- How to complete this task -
I would like every line of the records below that contains the word "screenshot" copied.
(Data for this exercise)
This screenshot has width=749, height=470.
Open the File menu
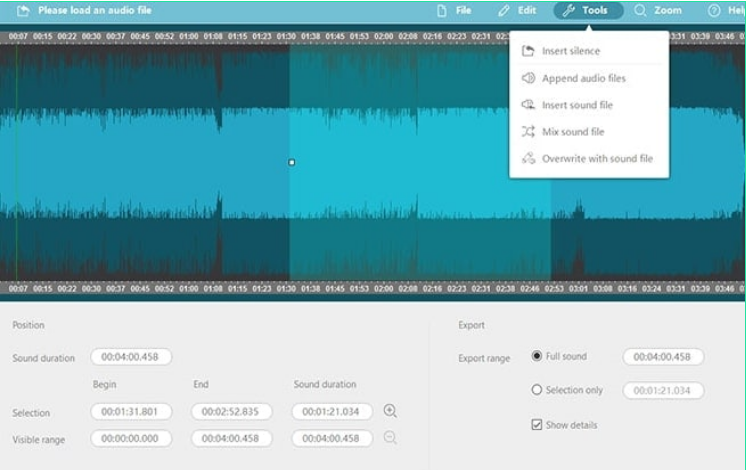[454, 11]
(End Data for this exercise)
(Data for this exercise)
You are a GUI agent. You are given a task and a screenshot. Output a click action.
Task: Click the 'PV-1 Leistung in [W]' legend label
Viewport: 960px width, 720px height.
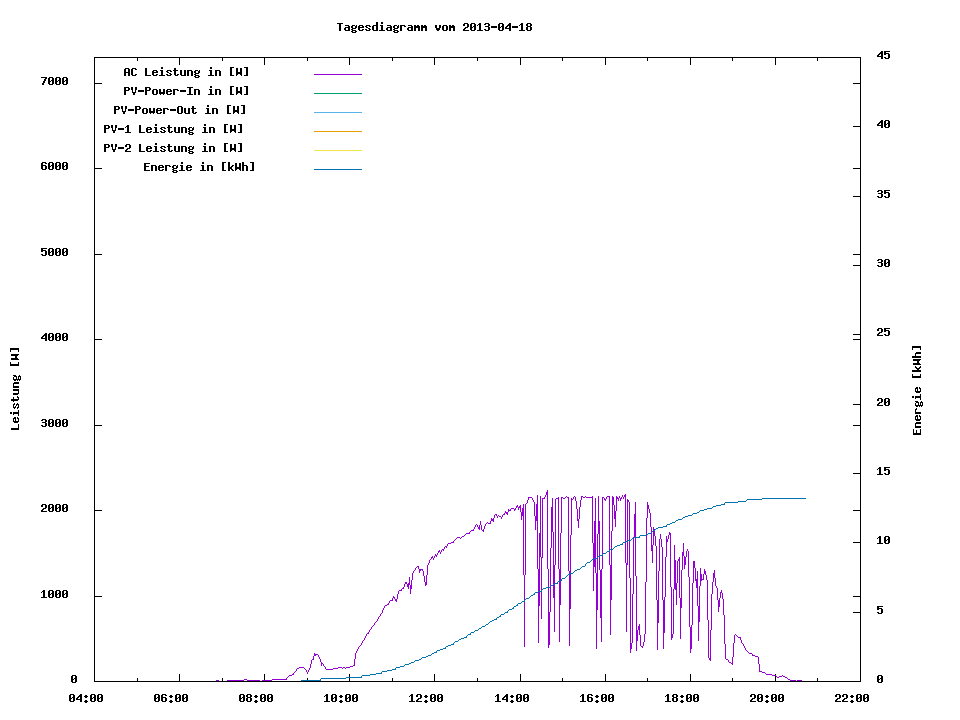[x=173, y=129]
(End Data for this exercise)
(Data for this exercise)
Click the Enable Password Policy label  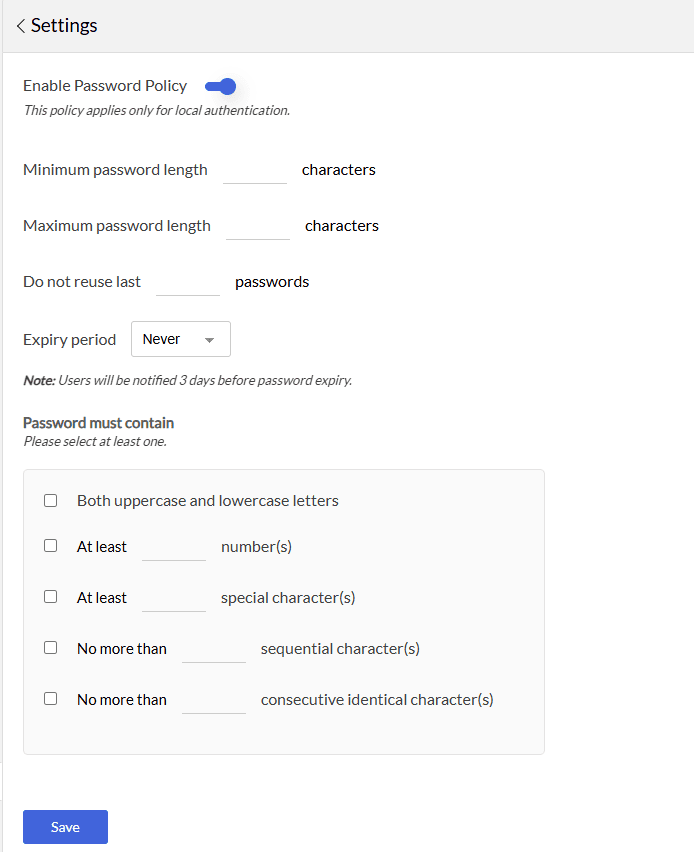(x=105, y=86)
(End Data for this exercise)
- Answer to the problem -
This screenshot has width=749, height=470.
You are a GUI agent. You are given a task and a screenshot. Output a click action.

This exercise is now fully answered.